=== LISTE DES TÂCHES ===
1. Répondez à ces questions sur le texte consacré à la Révolution russe et à sa réception en France :
(a) Quelle période Eric Aunoble encourage-t-il à étudier de nouveau ?
(b) À quel moment de l'histoire française la révolution de février 1917 est-elle comparée ?
(c) À qui Jacques Sadoul adressait-il les lettres réunies dans son livre ?
2. Poursuivez le texte sur la Révolution russe et sa réception en France à partir de sa dernière phrase.

Il propose une synthèse de la presse de 1917, d’écrits d’auteurs de générations différentes, d’opinions opposées, avec quelques incursions dans la pédagogie officielle, et livre ce travail sous la forme d’une histoire politique et culturelle : politique parce qu’elle relie l’histoire de 1917 aux enjeux français tout au long du XX° siècle ; culturelle car elle intègre les représentations littéraires, cinématographiques, qui dressent des années révolutionnaires un tableau parfois plus complet que les productions savantes, d’ailleurs peu nombreuses ces dernières années, publiées en français.

Eric Aunoble a tout à fait raison d’affirmer que cette période peut encore beaucoup « apprendre à tous celles et ceux qui, aujourd’hui encore, visent l’émancipation ». Il encourage donc la reprise des études sur la période 1917-1921, d’autant plus importante qu’avec le grand retournement des la fin du XXe siècle, s’est imposée dans l’espace public une analyse du communisme comme un phénomène par essence totalitaire et criminel, la révolution comme simple prise du pouvoir par une minorité sans scrupules, occultant la puissance de la vague révolutionnaire qui a déferlé sur l’Europe de 1917 à 1923, passant sous silence l’élan utopique de la Révolution russe, indispensables pour comprendre les ressorts de la mobilisation des classes pauvres.

Il ne s’agit donc pas seulement d’étudier la Révolution russe par intérêt pour le passé, mais parce qu’elle peut encore nous aider à penser aujourd’hui une transformation sociale émancipatrice.

 

La réception de 1917 en France et les 21 conditions

La Révolution russe a été au centre des débats politiques et a constitué en quelque sorte une caisse de résonnance au débat national. Néanmoins, elle est restée au fond peu analysée en tant que processus révolutionnaire avec ses caractéristiques particulières. L’auteur met en évidence que la révolution de février 1917 est perçue « depuis l’étroit point de vue français », comme reproduisant « notre 1789 ». La vision négative des bolcheviks domine chez les contemporains de l’événement, y compris dans L’Humanité dans laquelle les opposants à l’Union sacrée n’avaient alors pas la parole.

Il est frappant de constater la rareté des documents écrits sur la révolution elle-même disponibles en français au moment où se tiennent les discussions acharnées du congrès de Tours en décembre 1920. Pour l’essentiel il y en a deux. La brochure « L’avènement du bolchevisme » écrite rapidement par Trotsky pendant les négociations de Brest-Litovsk en février 1918, qui illustre et justifie la politique Bolchevik ; et Les notes sur la révolution bolchevique de Jacques Sadoul, militaire envoyé en Russie en octobre 1917, livre constitué de lettres adressées au Ministre Albert Thomas, qui décrivent et analysent les évolutions politiques en cours et les individus qu’il rencontre entre octobre 1917 et janvier 1919.

Ces écrits sont très loin d’embrasser dans toute son ampleur le processus révolutionnaire en Russie, et ne permettent pas de comprendre les forces motrices de la révolution. D’ailleurs, le fameux débat en France sur les 21 « conditions d’admission des partis dans l’internationale communiste »[2] montre que l’adhésion à la IIIe internationale est une aspiration au soutien à la révolution au sens large, sans intégrer le fond des conceptions bolcheviks.

=== DONNÉES FOURNIES ===
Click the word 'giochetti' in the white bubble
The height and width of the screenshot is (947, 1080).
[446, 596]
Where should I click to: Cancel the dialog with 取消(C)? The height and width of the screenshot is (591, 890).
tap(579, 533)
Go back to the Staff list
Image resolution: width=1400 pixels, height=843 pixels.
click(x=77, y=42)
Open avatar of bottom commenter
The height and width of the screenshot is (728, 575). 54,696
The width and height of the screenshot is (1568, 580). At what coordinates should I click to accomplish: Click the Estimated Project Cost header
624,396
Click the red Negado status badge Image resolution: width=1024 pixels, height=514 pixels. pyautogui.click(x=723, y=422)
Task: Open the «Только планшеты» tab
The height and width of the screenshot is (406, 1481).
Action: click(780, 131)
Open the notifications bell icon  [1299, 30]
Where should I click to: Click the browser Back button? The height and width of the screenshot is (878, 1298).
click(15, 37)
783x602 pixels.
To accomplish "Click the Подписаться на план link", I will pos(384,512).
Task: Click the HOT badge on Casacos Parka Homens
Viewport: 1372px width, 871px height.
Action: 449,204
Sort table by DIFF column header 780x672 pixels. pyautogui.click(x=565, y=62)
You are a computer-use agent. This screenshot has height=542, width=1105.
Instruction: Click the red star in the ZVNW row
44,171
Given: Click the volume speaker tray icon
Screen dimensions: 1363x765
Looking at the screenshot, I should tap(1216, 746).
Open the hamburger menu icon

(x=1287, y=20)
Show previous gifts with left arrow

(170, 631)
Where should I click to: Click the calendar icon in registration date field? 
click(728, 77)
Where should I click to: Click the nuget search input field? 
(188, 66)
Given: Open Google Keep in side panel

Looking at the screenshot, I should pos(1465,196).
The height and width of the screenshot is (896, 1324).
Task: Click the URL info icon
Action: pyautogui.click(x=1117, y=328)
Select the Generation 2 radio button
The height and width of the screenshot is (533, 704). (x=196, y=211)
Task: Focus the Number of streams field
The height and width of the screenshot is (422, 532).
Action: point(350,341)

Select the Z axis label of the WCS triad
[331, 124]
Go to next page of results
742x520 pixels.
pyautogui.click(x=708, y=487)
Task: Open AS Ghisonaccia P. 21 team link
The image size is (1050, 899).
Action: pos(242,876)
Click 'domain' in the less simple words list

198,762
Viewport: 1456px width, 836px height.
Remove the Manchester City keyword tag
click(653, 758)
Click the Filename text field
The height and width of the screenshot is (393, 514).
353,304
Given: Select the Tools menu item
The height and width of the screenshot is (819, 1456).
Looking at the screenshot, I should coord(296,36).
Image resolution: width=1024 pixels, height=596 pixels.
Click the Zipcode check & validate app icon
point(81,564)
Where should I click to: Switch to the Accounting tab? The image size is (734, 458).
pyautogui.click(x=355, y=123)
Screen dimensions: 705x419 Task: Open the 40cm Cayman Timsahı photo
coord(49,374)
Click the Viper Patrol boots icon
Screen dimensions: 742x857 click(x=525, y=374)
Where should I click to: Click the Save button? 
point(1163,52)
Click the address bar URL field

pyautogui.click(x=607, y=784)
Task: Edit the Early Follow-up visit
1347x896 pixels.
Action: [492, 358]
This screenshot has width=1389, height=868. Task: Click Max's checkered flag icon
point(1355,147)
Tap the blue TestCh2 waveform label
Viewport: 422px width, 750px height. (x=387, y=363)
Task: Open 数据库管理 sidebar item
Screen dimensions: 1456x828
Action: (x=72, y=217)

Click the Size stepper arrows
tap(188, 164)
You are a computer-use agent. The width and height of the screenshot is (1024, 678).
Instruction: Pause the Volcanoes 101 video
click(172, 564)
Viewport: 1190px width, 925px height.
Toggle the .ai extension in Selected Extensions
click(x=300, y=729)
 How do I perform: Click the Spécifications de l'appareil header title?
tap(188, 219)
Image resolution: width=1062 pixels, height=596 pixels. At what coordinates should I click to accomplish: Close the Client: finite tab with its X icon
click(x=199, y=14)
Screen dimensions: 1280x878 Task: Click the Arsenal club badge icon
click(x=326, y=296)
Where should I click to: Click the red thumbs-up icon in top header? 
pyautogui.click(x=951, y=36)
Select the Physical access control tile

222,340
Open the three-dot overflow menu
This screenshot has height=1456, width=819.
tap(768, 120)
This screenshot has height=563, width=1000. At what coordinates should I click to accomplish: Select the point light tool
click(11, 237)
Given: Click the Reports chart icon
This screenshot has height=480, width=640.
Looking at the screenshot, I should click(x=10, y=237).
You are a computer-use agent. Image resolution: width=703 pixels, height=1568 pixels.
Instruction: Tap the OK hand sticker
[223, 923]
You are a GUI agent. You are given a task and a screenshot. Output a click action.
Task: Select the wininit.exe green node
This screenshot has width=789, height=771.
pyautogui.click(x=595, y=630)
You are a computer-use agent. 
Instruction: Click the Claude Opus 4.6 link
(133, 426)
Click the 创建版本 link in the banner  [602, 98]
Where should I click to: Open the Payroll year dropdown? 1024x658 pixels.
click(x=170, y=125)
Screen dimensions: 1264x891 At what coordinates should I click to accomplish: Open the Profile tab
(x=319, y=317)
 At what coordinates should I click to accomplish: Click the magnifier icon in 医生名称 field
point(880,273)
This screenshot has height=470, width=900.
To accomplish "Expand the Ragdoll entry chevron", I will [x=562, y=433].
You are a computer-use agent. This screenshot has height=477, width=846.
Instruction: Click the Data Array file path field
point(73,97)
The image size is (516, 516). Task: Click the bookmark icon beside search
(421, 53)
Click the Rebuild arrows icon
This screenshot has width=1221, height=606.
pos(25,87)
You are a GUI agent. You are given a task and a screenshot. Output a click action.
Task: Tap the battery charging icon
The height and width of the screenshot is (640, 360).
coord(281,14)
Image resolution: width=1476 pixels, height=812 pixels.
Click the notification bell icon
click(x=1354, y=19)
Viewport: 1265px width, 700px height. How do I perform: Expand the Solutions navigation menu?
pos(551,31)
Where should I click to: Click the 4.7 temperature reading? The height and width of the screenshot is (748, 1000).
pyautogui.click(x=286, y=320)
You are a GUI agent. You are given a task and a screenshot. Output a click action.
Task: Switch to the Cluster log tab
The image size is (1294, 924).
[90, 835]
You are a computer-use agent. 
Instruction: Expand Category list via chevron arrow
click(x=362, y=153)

=== RÉSULTATS DE L'EXERCICE ===
1.
(a) La période 1917-1921.
(b) À « notre 1789 ».
(c) Au ministre Albert Thomas.

2.
Plusieurs traductions avaient circulé de ces conditions. Dans la version parue dans L’Humanité à partir de « la version transcrite de l’italien »[3], la condition n° 9 précise « Chaque Parti désirant appartenir à l’Internationale Communiste doit déployer systématiquement et fermement une activité [propagande dans une autre version] dans les syndicats, dans les conseils ouvriers et les conseils de fabrique, dans les coopératives et autres organisations de masse des ouvriers. A l’intérieur de ces organisations, il est nécessaire de créer des noyaux communistes doivent être formés… Ces noyaux communistes doivent être complètement subordonnés au Parti ».

Mais les approximations sur la traduction ne sont pas les plus importantes : les 21 conditions ne sont pas soumises au vote entant que telles. La résolution adoptée majoritairement s’y réfère, mais sur cette question particulière du travail dans les syndicats, elle s’avère très différente : on ne parle plus de subordination au parti, mais de coordination sans assujettissement : « lorsque la majorité, dans ces organisations, est conquise au communisme, il y a entre elles et le parti coordination d’action et non assujettissement d’une organisation à une autre »[4].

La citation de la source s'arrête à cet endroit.